(Extracted information)

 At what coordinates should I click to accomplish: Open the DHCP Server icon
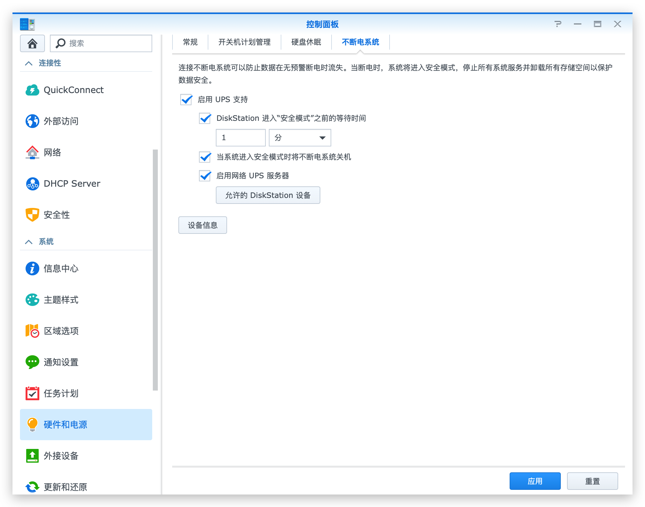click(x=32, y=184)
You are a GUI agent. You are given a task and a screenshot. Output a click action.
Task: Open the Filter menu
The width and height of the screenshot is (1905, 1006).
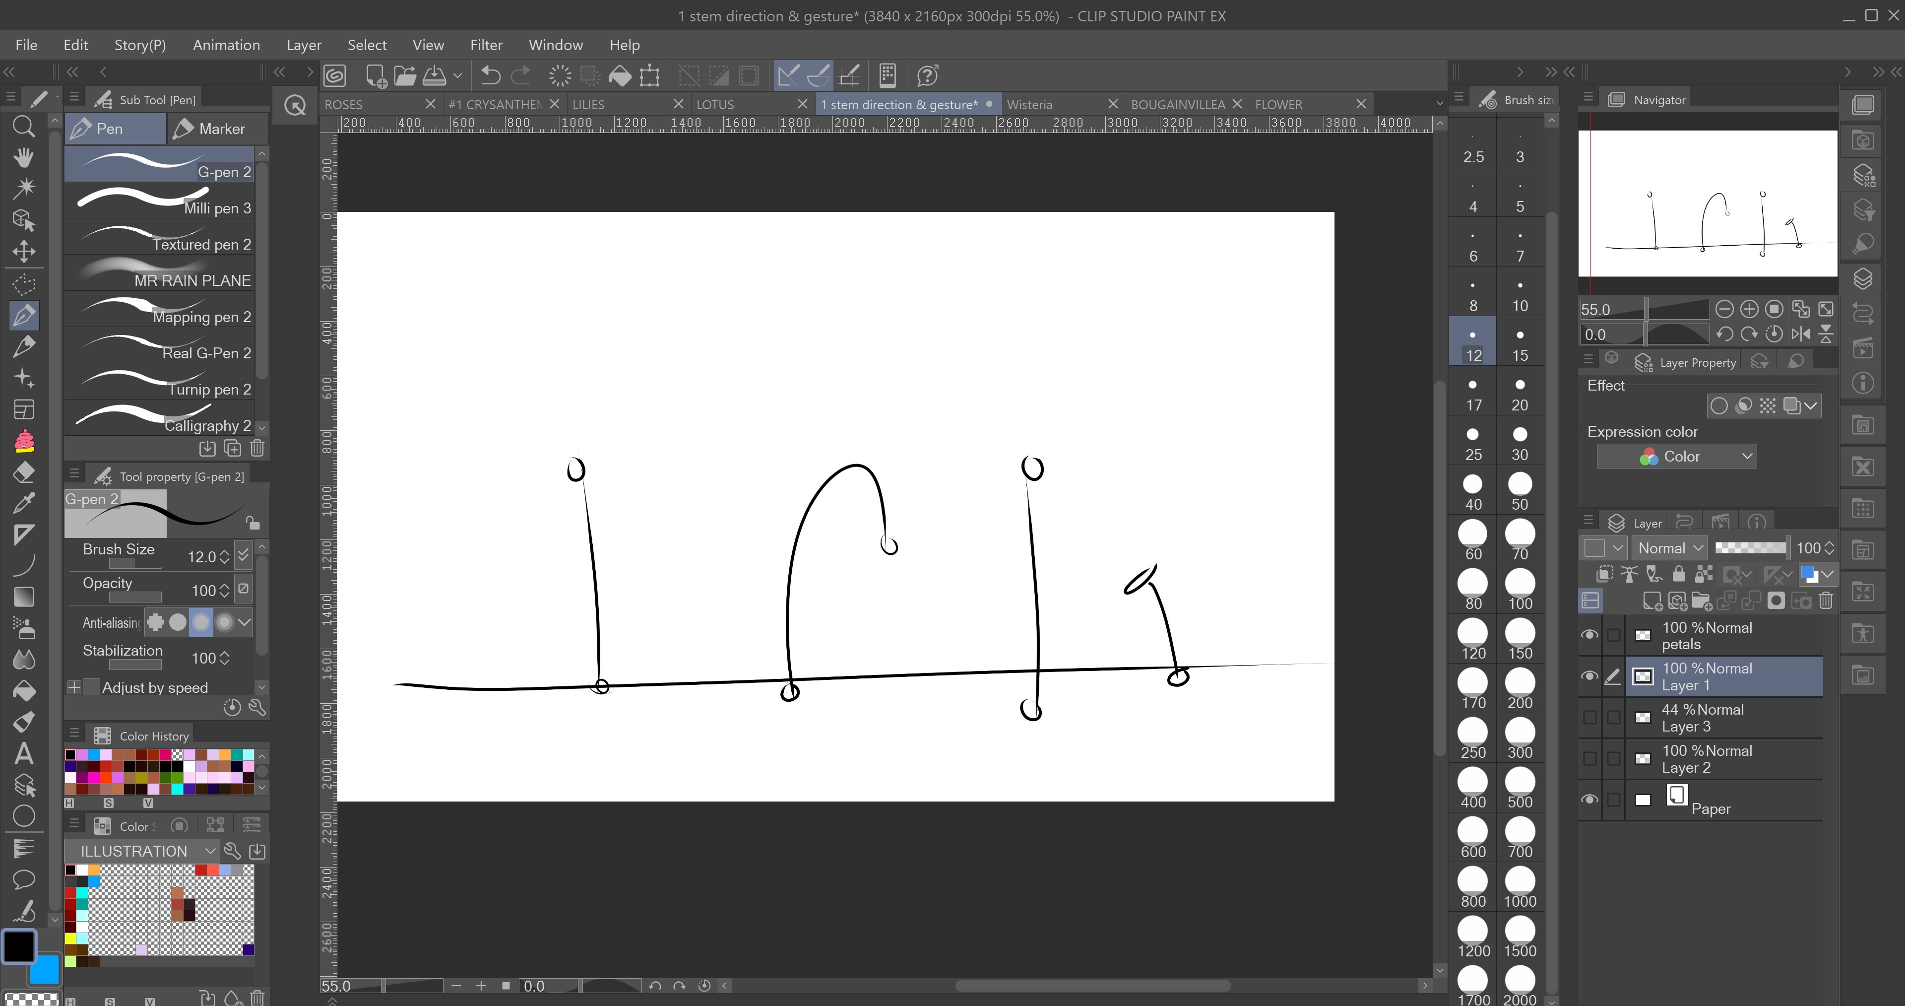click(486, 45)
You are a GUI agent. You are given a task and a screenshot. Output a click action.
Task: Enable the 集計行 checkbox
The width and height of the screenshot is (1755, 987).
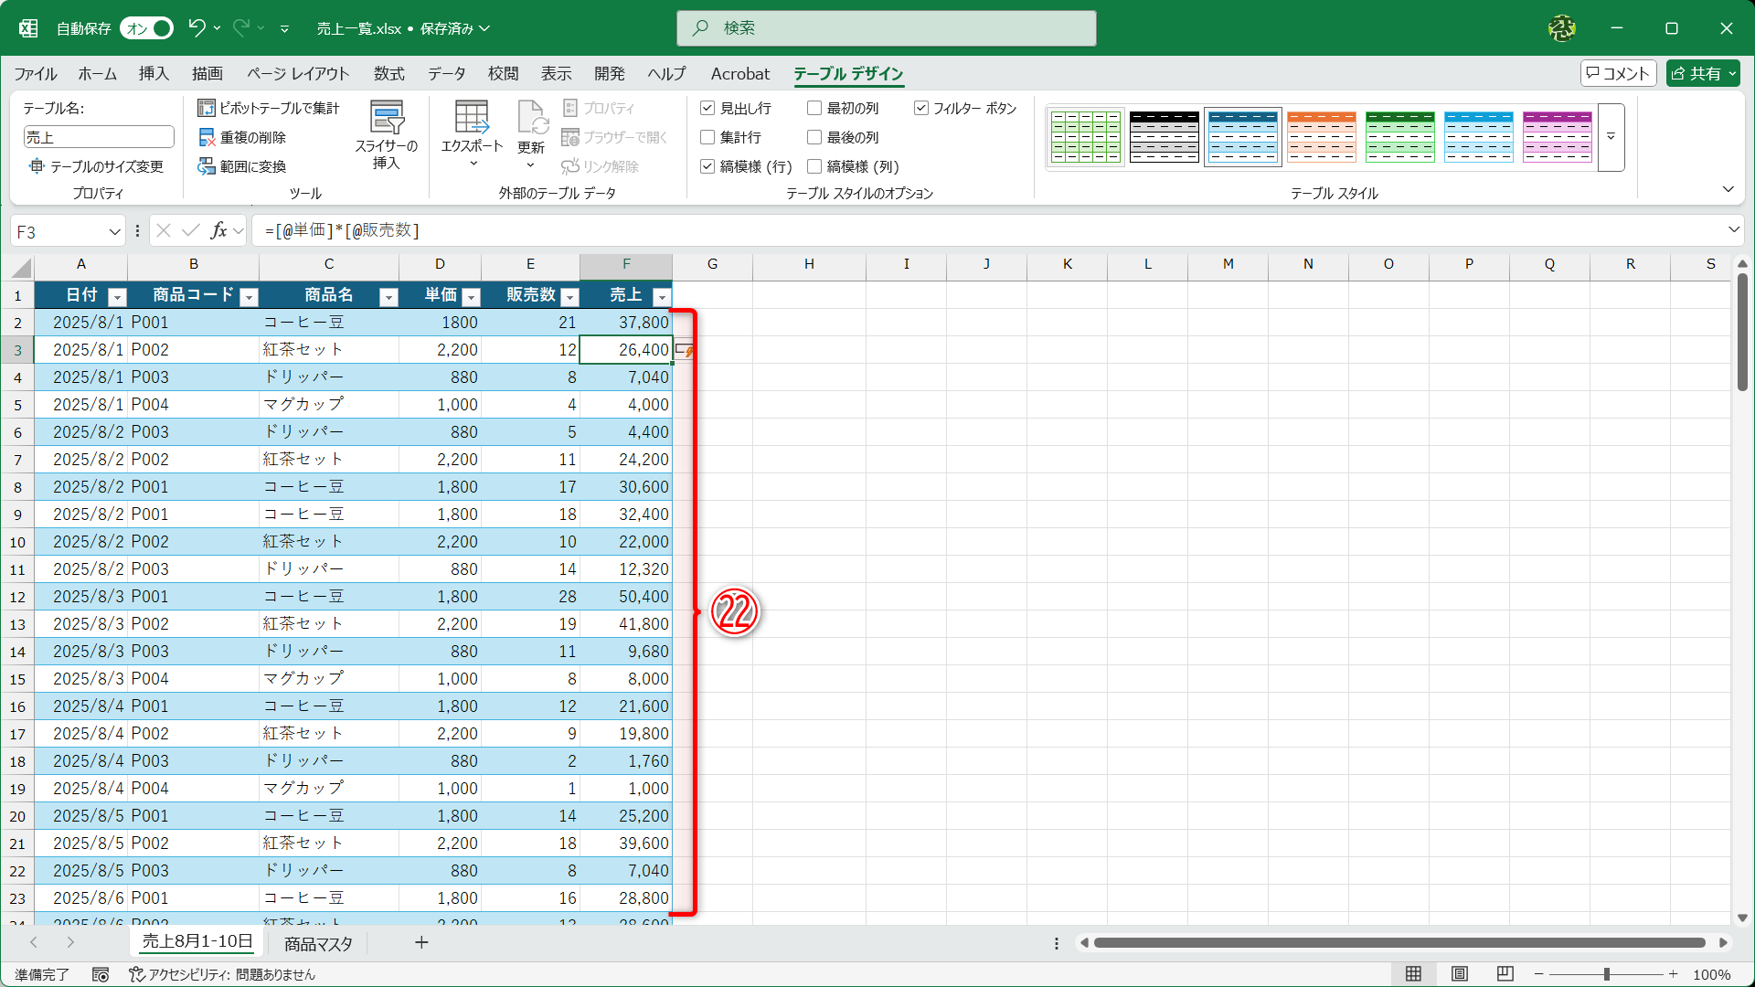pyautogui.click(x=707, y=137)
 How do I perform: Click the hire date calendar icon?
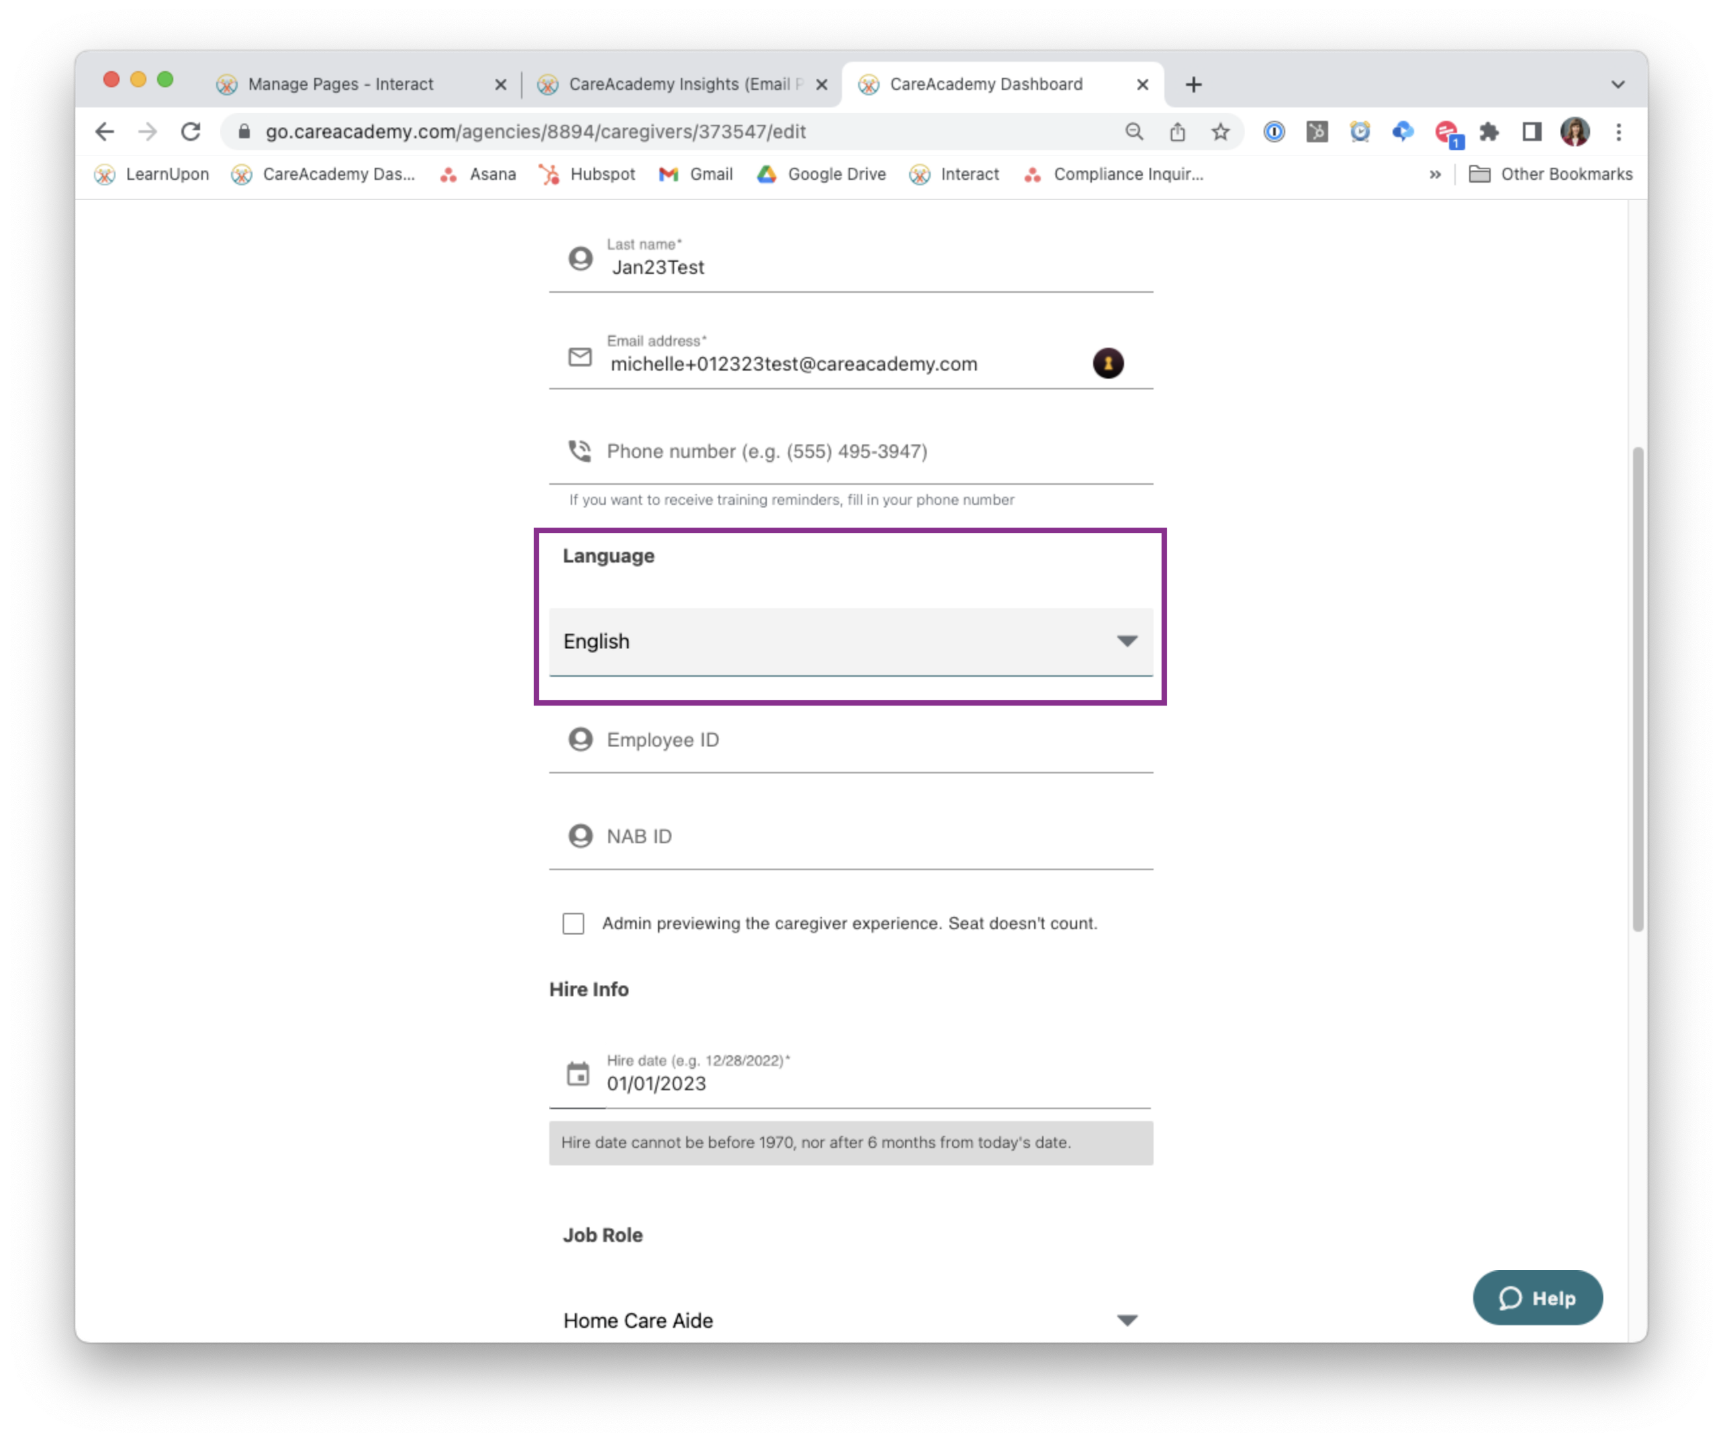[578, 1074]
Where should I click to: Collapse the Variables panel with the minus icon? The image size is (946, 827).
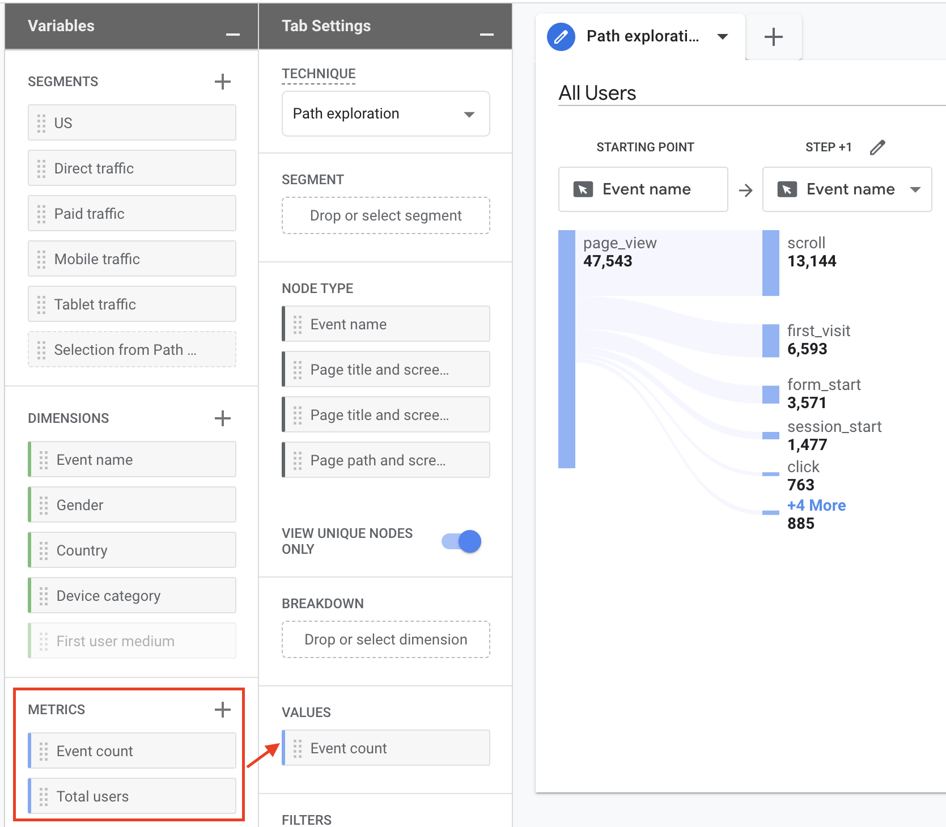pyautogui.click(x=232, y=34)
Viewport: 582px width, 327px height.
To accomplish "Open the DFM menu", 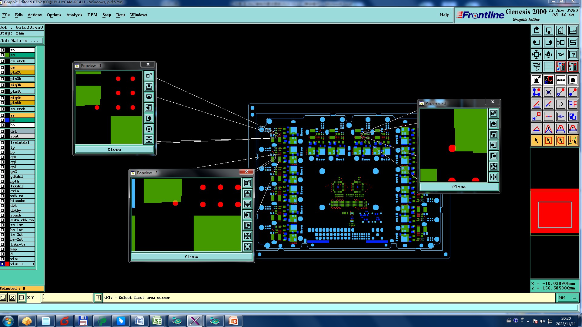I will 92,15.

(End Extracted information)

=== Your goal ===
Your answer must be the exact lines of the records from the first one through the line containing "Task: Enable the 集計行 checkbox", with no pictures in it.

=== Answer space ===
 At what coordinates should I click to accomplish: Open the DHCP Server icon
click(x=32, y=184)
You are a GUI agent. You are given a task and a screenshot. Output a click action.
Task: Open the Filter menu
The width and height of the screenshot is (1905, 1006).
click(486, 45)
You are a GUI agent. You are given a task and a screenshot. Output a click action.
Task: Enable the 集計行 checkbox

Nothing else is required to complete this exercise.